2To whom correspondence should be addressed.
Submitted February 10, 1997; revision submitted March 12, 1997.
Chloroplast coupling factor (CF1-ATPase) is reversibly inactivated on incubation with magnesium ions. The inactivation has two stages: the fast stage (k = 6 min-1) occurs at high pH, while the slow stage (k = 0.1-0.2 min-1) depends on pH only slightly over the entire studied range (5.5-9.0). The varying inactivation effect of Mg2+ suggests its affinity for the enzyme decreases dramatically with decreasing pH of the medium. The pH dependence of the apparent dissociation constant of Mg2+ suggests that the equilibrium between Mg2+ binding and dissociation is determined by protonation/deprotonation of specific acid-base groups of the enzyme. Analysis of the dependence plots yielded an equilibrium constant of magnesium dissociation (3-9 µM) and the dissociation constant of protonated groups of the enzyme (pK = 5.8-6.7).
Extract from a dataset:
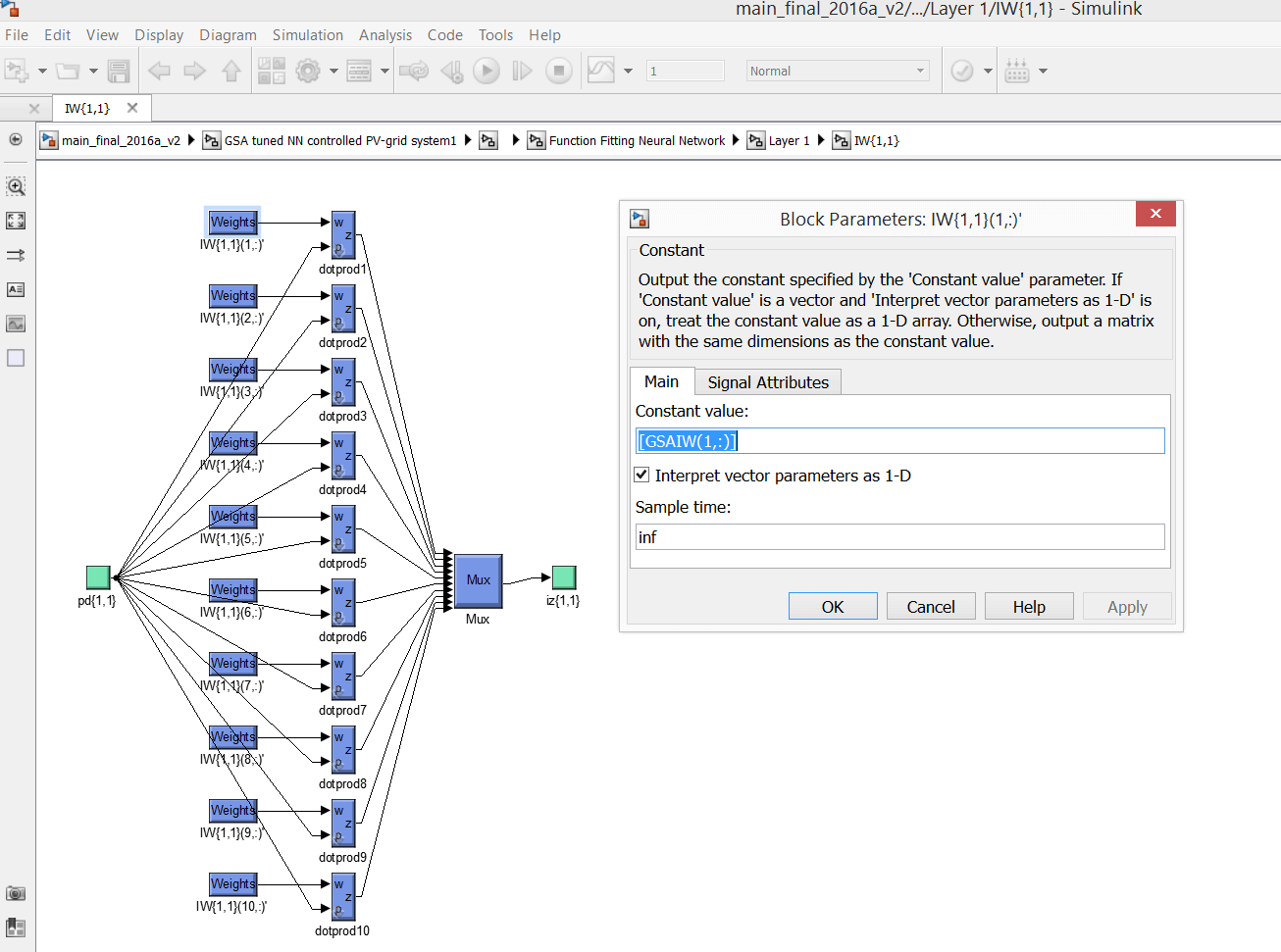Viewport: 1281px width, 952px height.
Task: Open the Simulation menu
Action: [307, 35]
Addition of MgADP--CF1 complex-stabilizing sodium azide to the incubation medium lowered the dissociation constant of Mg2+ and produced no effect on the dissociation constant of acid-base groups. Reactivation of Mg2+-inactivated CF1-ATPase occurs on decreasing the pH of the medium. The reactivation rate increases in the presence of micromolar concentrations of ATP or octyl glucoside and changes only slightly with ADP or Triton X-100. These results suggest that reactivation of CF1-ATPase is determined by protonation of a limited number of acid-base groups submerged in the enzyme molecule.
KEY WORDS: chloroplast coupling factor, H+-ATPase, activation/inactivation, pH dependence, Mg2+ binding, acid-base groups, ATP hydrolysis.